In early October 2021, a mob of several hundred people attacked nurses providing COVID-19 vaccinations and held them hostage. Though details are sparse, the incident happened in the rural Guatemalan village of Maguilá in Alta Verapaz province near Quetzaltenango. One vehicle was rendered inoperable through vandalism, and a cooler used to keep the vaccines effective in the tropical heat was destroyed, resulting in the loss of about fifty doses. A BBC News article quoted a nurse as saying, “We tried to explain a number of times that vaccination is voluntary and that we did not want to force anyone, yet they didn’t let us [work].” The team was released after about seven hours of negotiations with police.
Gabriel Sandoval, director of the provincial health department, noted that vaccination reluctance isn’t new, but this was an escalation from the typical latent hesitancy: “Other communities have refused, but what they usually do is draw up papers saying we went to offer to vaccinate them, and they take responsibility for refusing it,” he was quoted as saying by the Associated Press. Sandoval added that because of the misinformation about vaccines and distrust of doctors in the region—and on social media specifically—“This was bound to happen.” President Alejandro Giammattei responded to the incident by asking Guatemalans to support and respect public health officials. Only about one in four eligible Guatemalans have been fully vaccinated, very low even by Latin American standards, where the pandemic has put added pressure on an already weak public health infrastructure.
Distrust of authorities—and North American medical authorities in particular—is nothing new. In 2013, gunmen attacked two medical clinics, killing nine polio immunization workers in northern Nigeria. Dozens of polio vaccination workers in Pakistan have been attacked and murdered over the past decade. Much of the violence there has been targeted by the Taliban at health workers because conspiracy theories, urban legends, and rumors have spread throughout the region.
The Guatemalan protest was spurred by a local villager who had developed side effects from the COVID-19 vaccination, which are expected, temporary, and mild. And it’s happened before. In a small town in rural Colombia, teen girls complained about strange symptoms in 2014. Though no official cause was determined, villagers placed the blame squarely on a vaccination campaign. According to Latin America–based Telesurv, “At least 276 girls have been reported sick in the Caribbean coastal town, after receiving the Gardasil vaccine in the last several months. The girls, ranging from nine to sixteen, all experienced the similar symptoms including dizziness, fainting, headaches, numbness and tingling throughout their bodies.”

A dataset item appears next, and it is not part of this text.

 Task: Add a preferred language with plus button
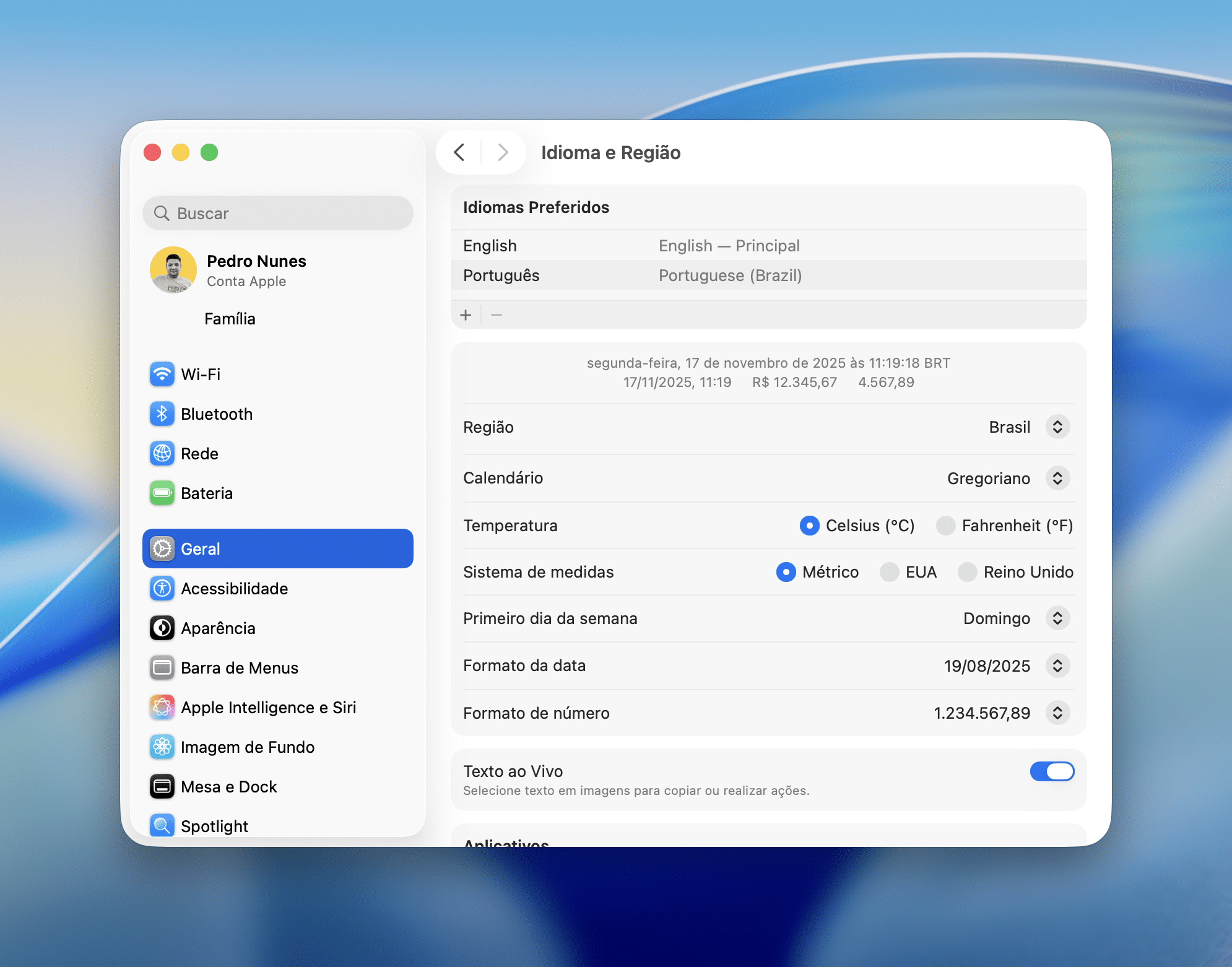point(466,315)
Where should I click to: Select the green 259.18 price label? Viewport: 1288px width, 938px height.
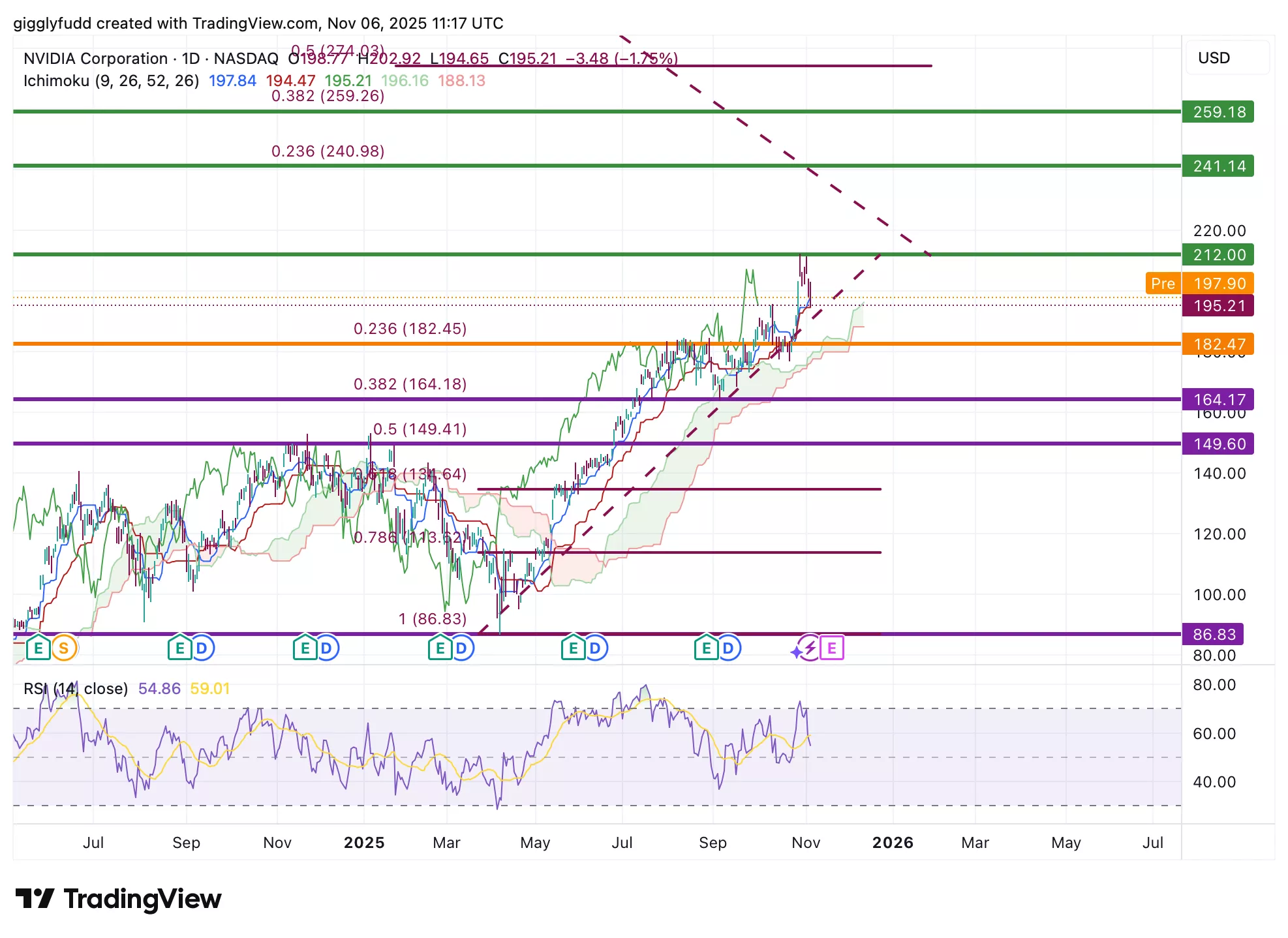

It’s not hard to understand why the HPV vaccine was blamed. For one thing, the vaccination was a common factor among the victims, who were all school-aged females. It’s a classic example of a logical fallacy post hoc ergo propter hoc (“after this, therefore because of this”). People tend to assume that if one event follows another event, there must be some causal link between the two: The girls began having strange symptoms after they got the vaccine, and therefore the vaccine caused the symptoms. But that’s not necessarily true; there could have been any number of other factors.
Conspiracy theorist Alex Jones wasted no time in playing up the Colombian story, along with other examples, including a 2008 case where homeless people in Poland may have died from bird flu vaccinations. Never mind that these were completely different vaccines given to different populations on different continents six years apart—and that the symptoms were completely different: “This week I saw vaccine deaths in Pakistan, in Syria, and now in Colombia. … They say, ‘We take the shots, and the little girls start dying,’” Jones stated in a September 20 video. Jones was apparently unaware that the girls were vaccinated nearly half a year earlier and that the ailments (dizziness, headaches, numbness, etc.) fell somewhat short of “dying.”
Because the HPV vaccination cannot cause the symptoms described (and certainly not months after being administered) and no other agents or toxins were found, the most likely cause is mass sociogenic illness, better known as mass hysteria. It happens when psychological symptoms are converted into physical conditions. The girls were neither faking nor imagining the physical symptoms; they really did experience headaches, nausea, occasional fainting, and so on. But the problems were not caused by any external substance or contaminant; the cause was social and psychological. Parents of the Colombian girls angrily (and understandably) rejected the diagnosis, instead accusing the local authorities of incompetence or even conspiracy. Public health officials feared that if others accepted the HPV vaccine explanation, parents would refuse to vaccinate their children. Ironically, rumors and conspiracy theories blaming vaccines cause far more lasting damage than the vaccines themselves.